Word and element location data
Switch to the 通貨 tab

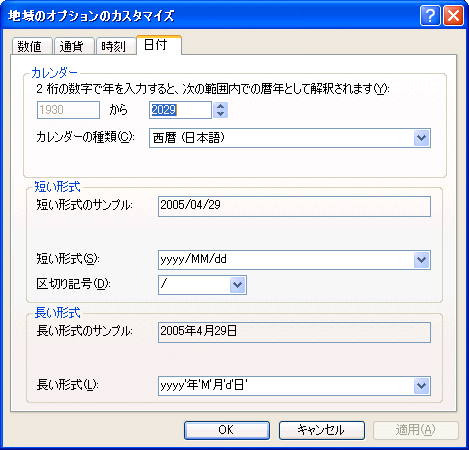pyautogui.click(x=74, y=46)
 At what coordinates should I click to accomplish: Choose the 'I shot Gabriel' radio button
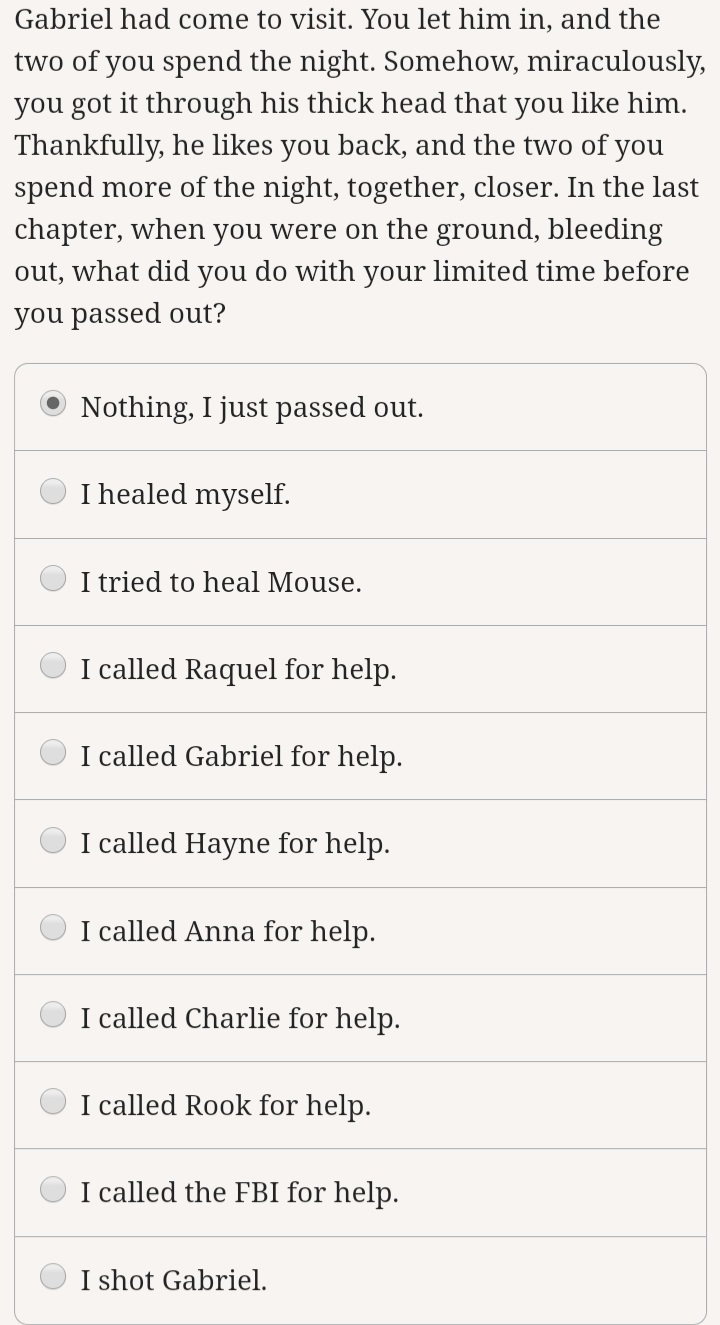coord(53,1276)
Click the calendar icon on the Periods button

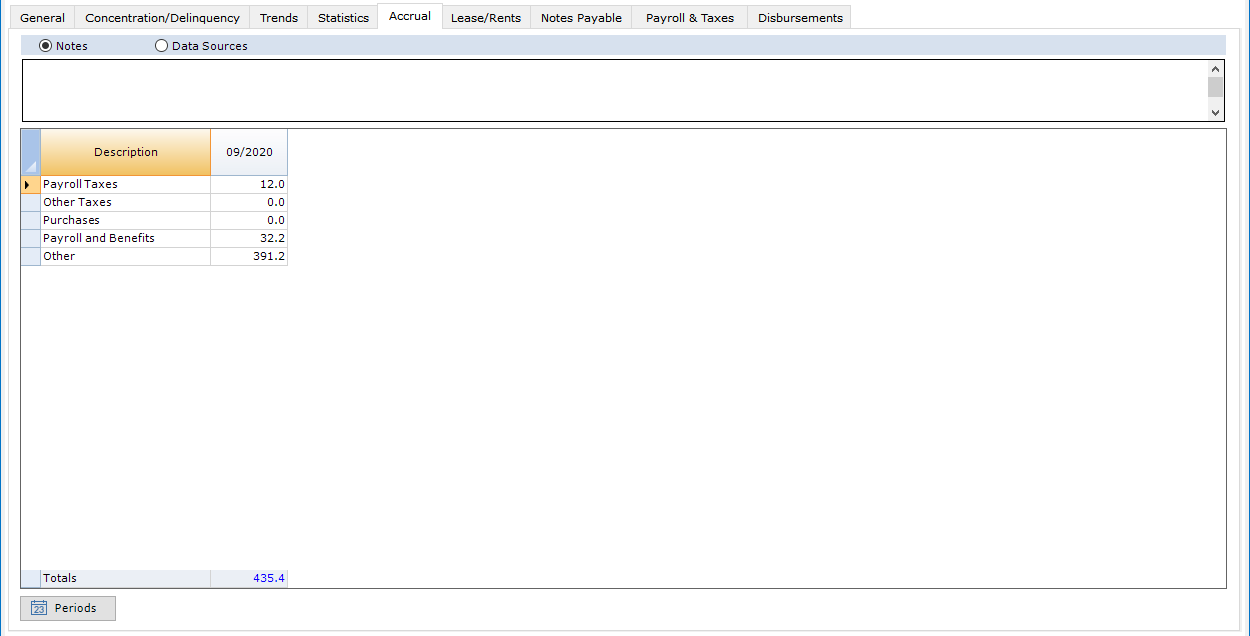coord(38,608)
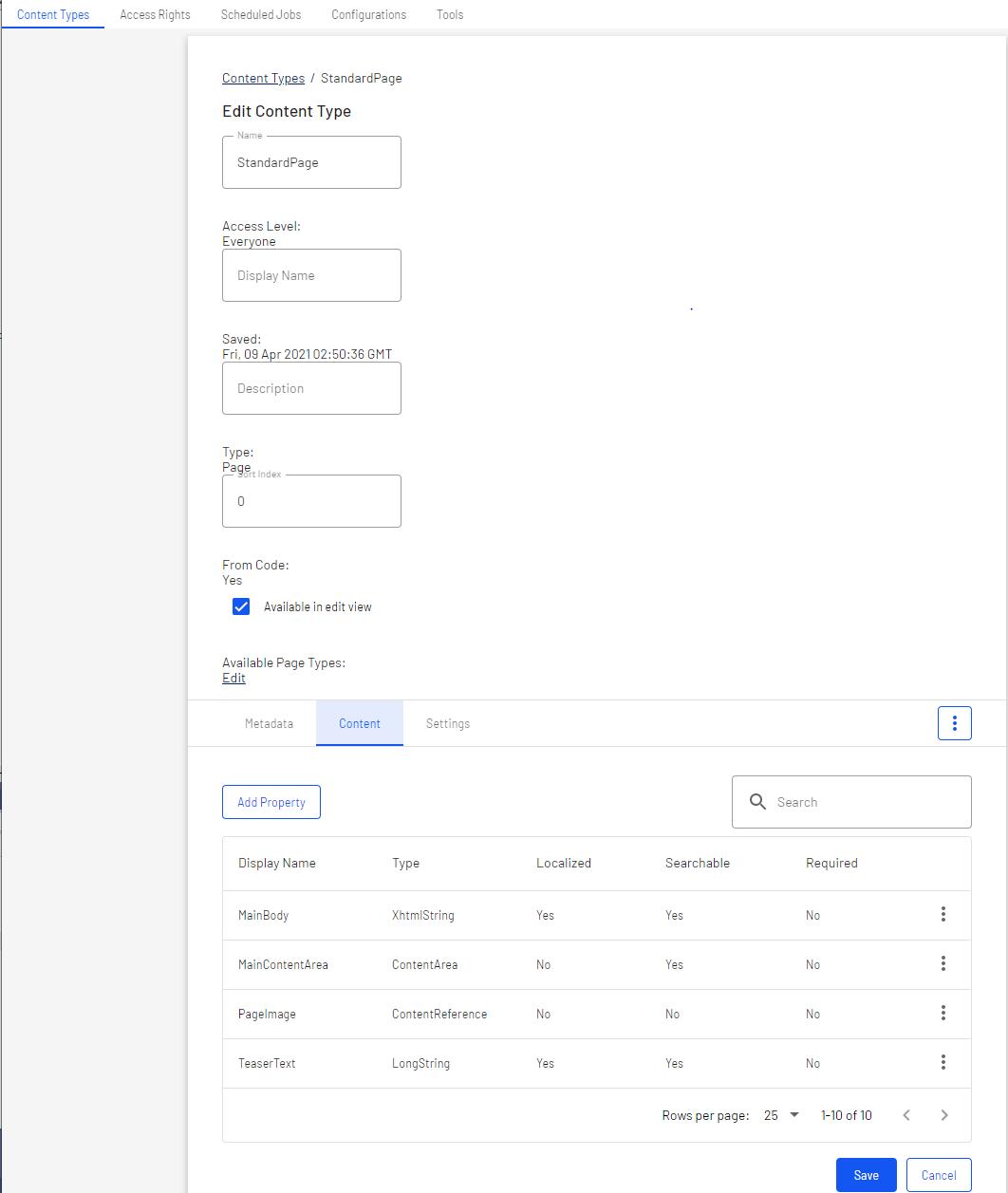Edit the Available Page Types
The height and width of the screenshot is (1193, 1008).
[233, 678]
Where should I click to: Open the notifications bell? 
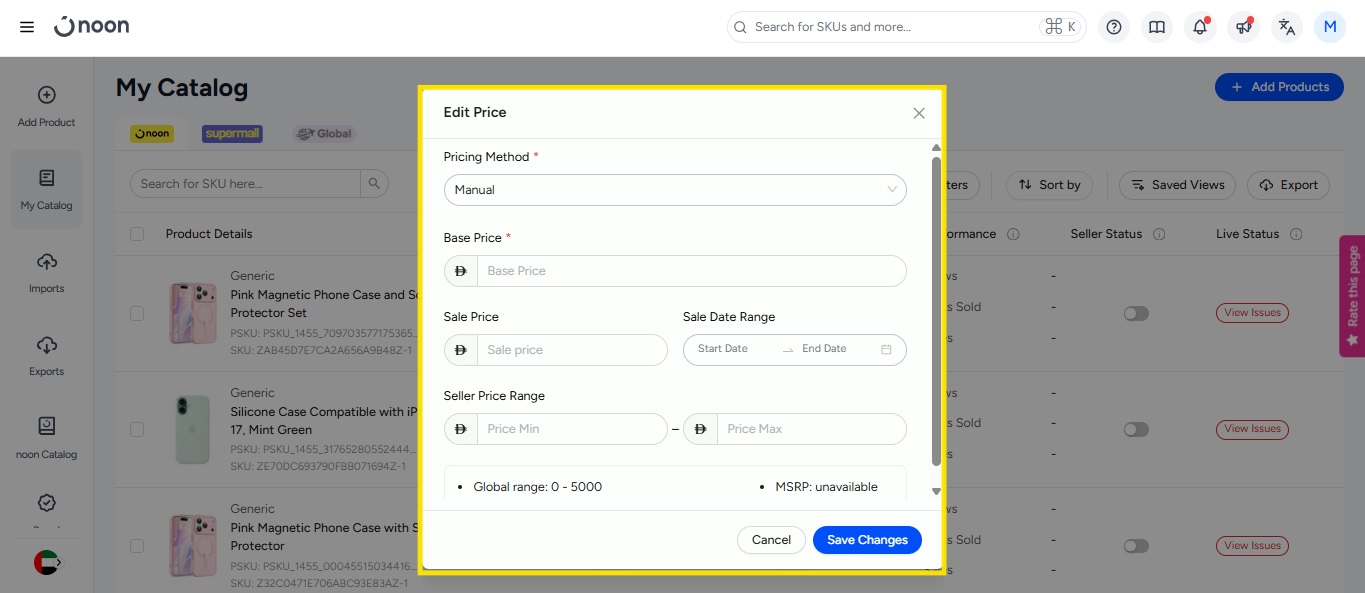point(1200,27)
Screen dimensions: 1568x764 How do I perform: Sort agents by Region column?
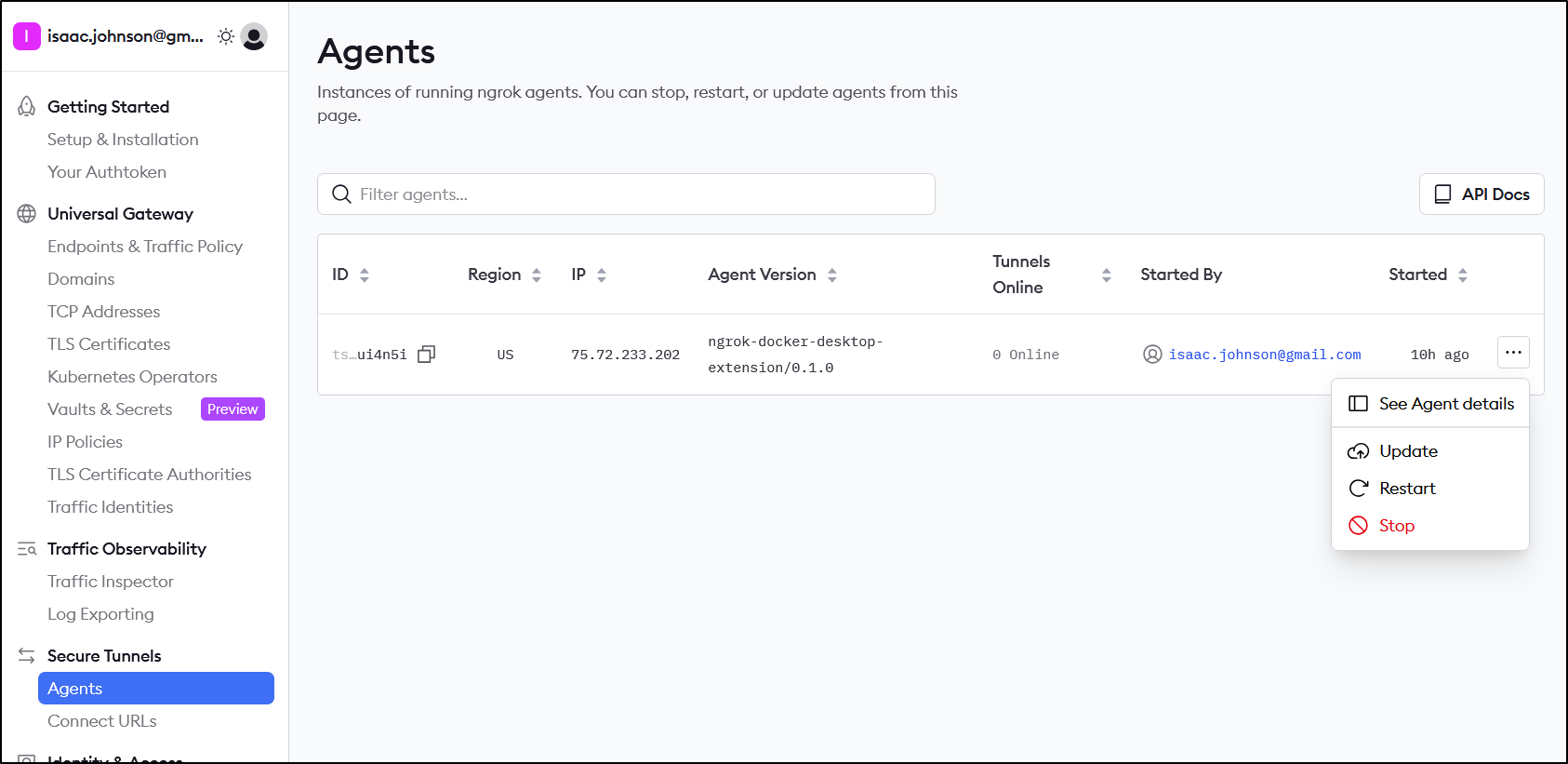(536, 275)
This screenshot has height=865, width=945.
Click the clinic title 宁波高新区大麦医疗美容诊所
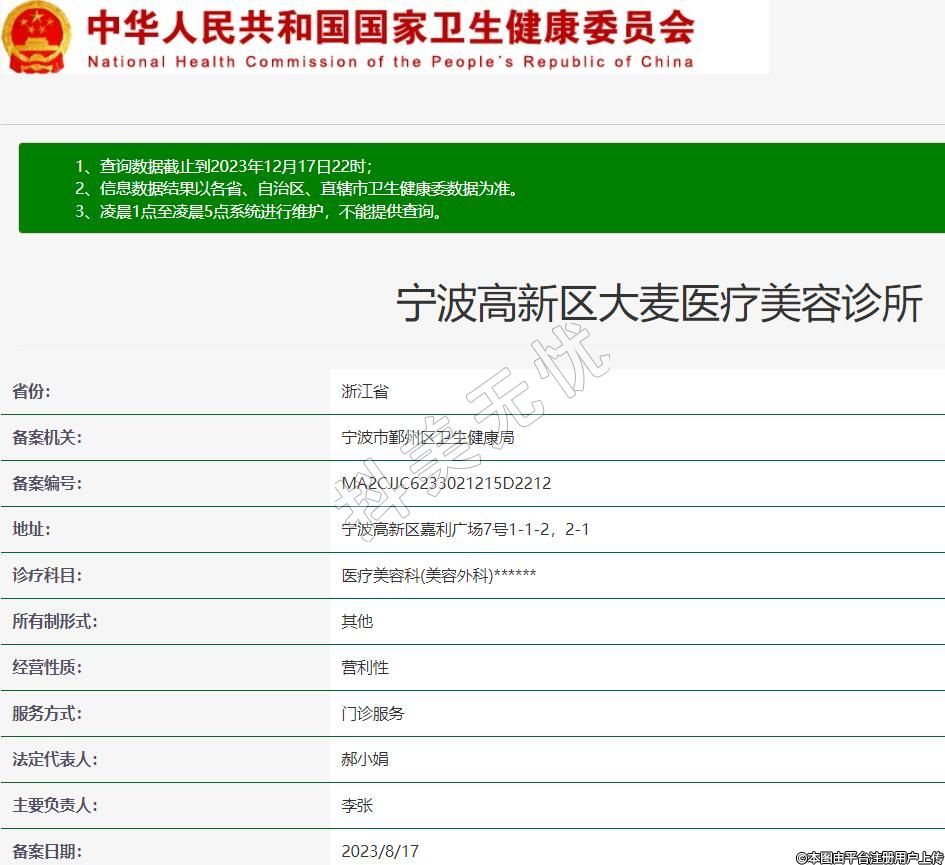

Direction: Gather each line from the listing that contains the string "button". Uppercase and lowercase letters must match.

Correct result:
 At what coordinates should I click to accomplish: Choose the 'I shot Gabriel' radio button
Click the calendar icon on the Periods button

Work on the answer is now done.